Does this mean that India should turn the other cheek to dastardly Pak-sponsored attacks such as the one at Pahalgam? Absolutely not. India should punish and discredit the Pakistani armed forces, as India has in the present context. India will chase the attackers and their backers to the ends of the earth, said Prime Minister Modi. And so we should.
But who are the backers of the terrorists? The entire nation of Pakistan? Or is it the Pakistani deep state, which sees nuclear-armed Pakistan as the sword arm of Islam, which gains added strategic depth by clever use of terror? The Pakistani deep state is frustrated to see few takers for its grandiloquent power projection even among Islamic countries. Each of Iran, Saudi Arabia and Turkiye sees itself as the foremost Islamic power and resents the fact that it is low-income, backward, misgoverned Pakistan, overtaken by Bangladesh in per capita income, that has the nuclear bomb, and not they.
The Pakistani army and its image as an invincible, nuclear-armed force and defender of the nation are key to the integrity of Pakistan as a nation-state. Pakistan rejects the no-first-use doctrine, and has nuclear-capable missiles and tactical nuclear weapons to counter India’s superiority. China has supplied Pakistan with submarines capable of air-independent-propulsion, which can stay submerged longer, without having to come up for oxygen, to house nuclear missiles that give it second-strike capability, meaning, the capacity to strike back, even if an initial wave of attacks takes out known nuclear weapons in their silos.

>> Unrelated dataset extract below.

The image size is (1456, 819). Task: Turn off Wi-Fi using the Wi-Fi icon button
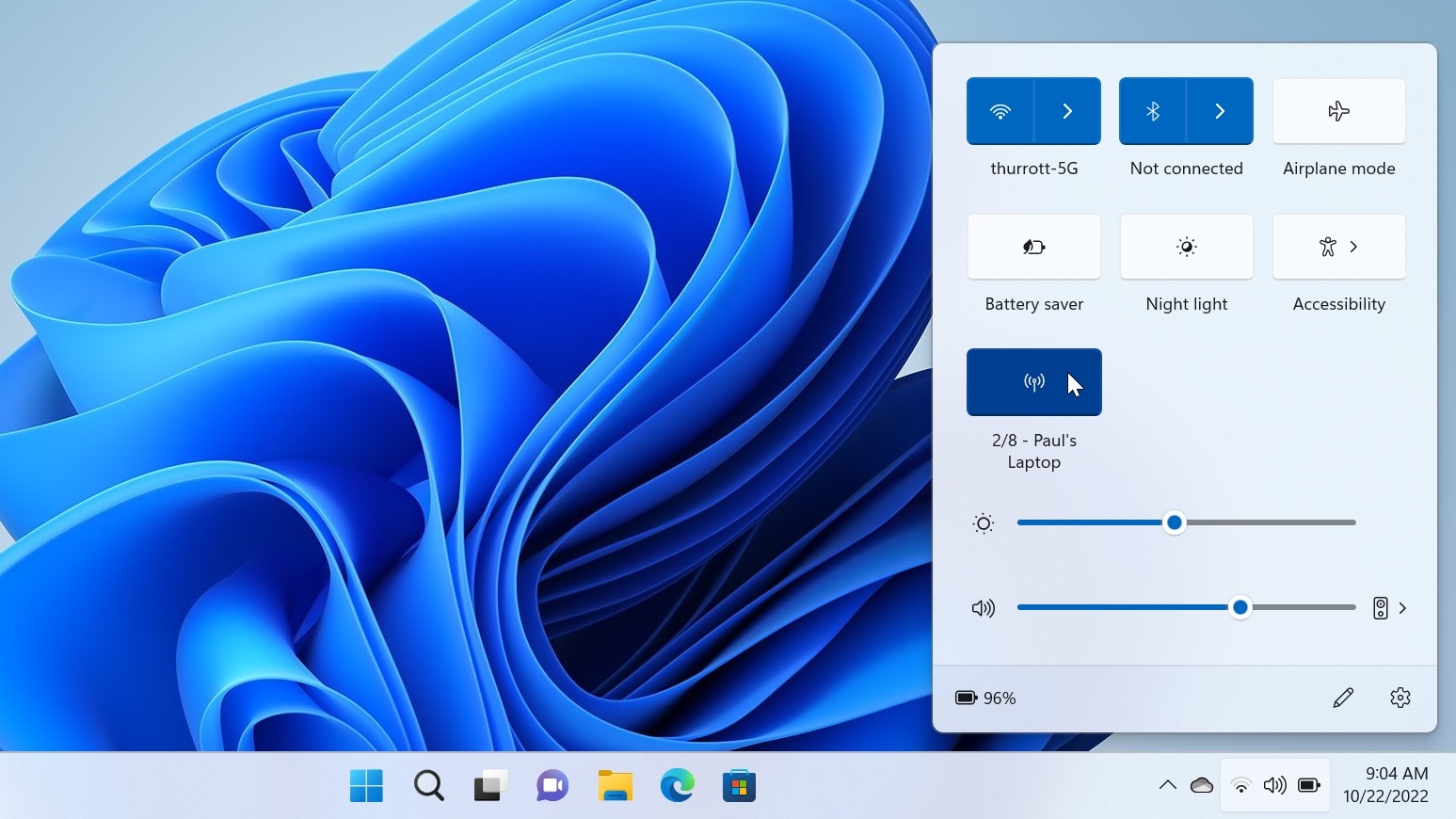(1000, 111)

India cannot control what the Chinese government does. Nor can it directly constrain the Pakistani state. However, it can influence Pak public opinion about India and the credibility of the Pak state, including the military. The Pak state and its military derive their authority ultimately from the people of Pakistan.

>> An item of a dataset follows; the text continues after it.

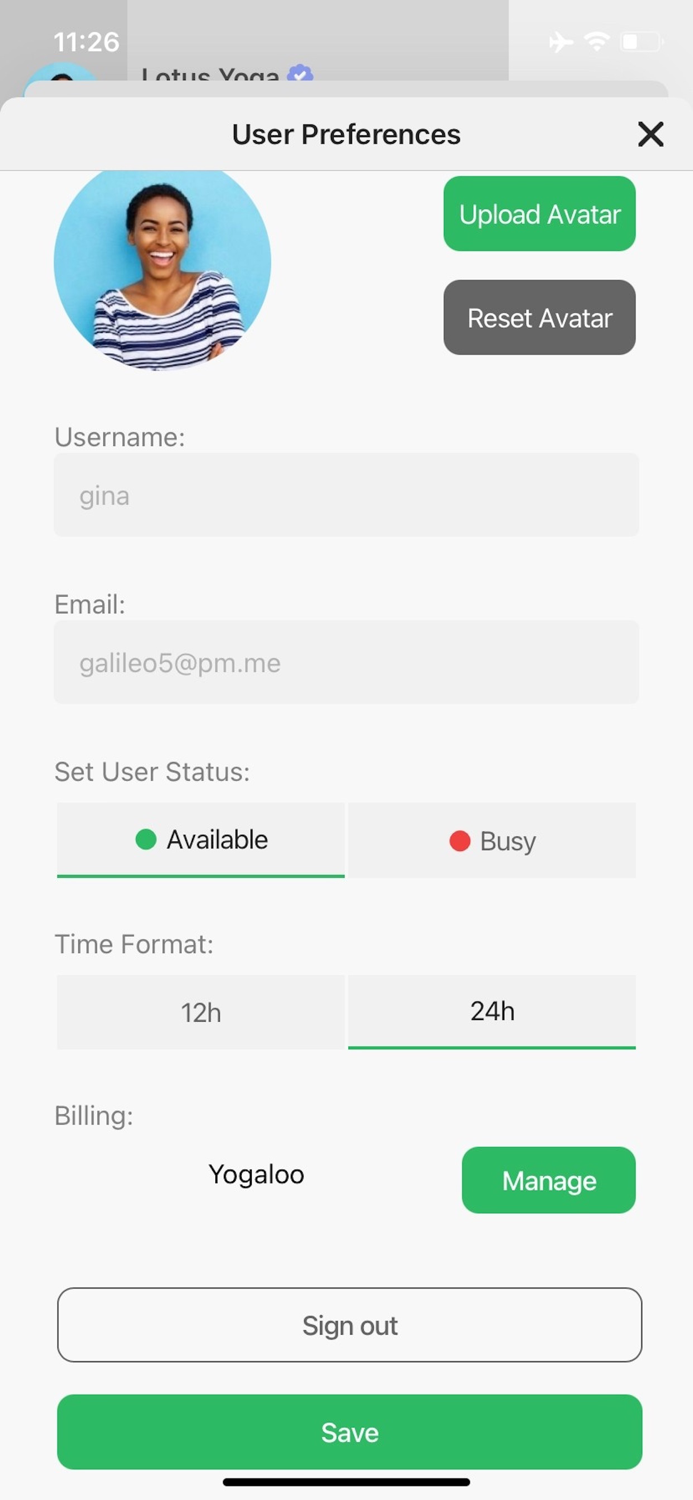
Task: Focus the Email input field
Action: (x=346, y=662)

India must neutralize Pakistan as China’s force multiplier. In this, the people of Pakistan are potential allies, through whom to constrain their army and the rest of the state machinery.
India’s punitive actions discredit the Pak armed forces in the eyes of the ordinary people. It is vital to feed this disenchantment with the armed forces and the deep state, and not create a situation in which the people rally behind the armed forces. That means de-escalation of hostilities and pre-empting the risk of generalized conflict.
India has chosen targets to minimize civilian casualties. This is most sensible. Sending Pakistanis visiting India for medical care packing was not particularly helpful. Talk of India using up all available water for itself in the West-flowing rivers is positively harmful.
Sectarian politics in India, targeting Muslims, feeds into the narrative that legitimizes the Pak state and its armed forces. Those who preach hatred towards Muslims in India effectively act as China’s agents who work to keep India grappling with Pakistan in the little league.
Both overt policy towards Pakistan and internal policy on inter-community relations must undermine the legitimacy of the Pak state/army. India must focus its energies on building its economic muscle and strategic capabilities, keeping China in mind, rather than Pakistan.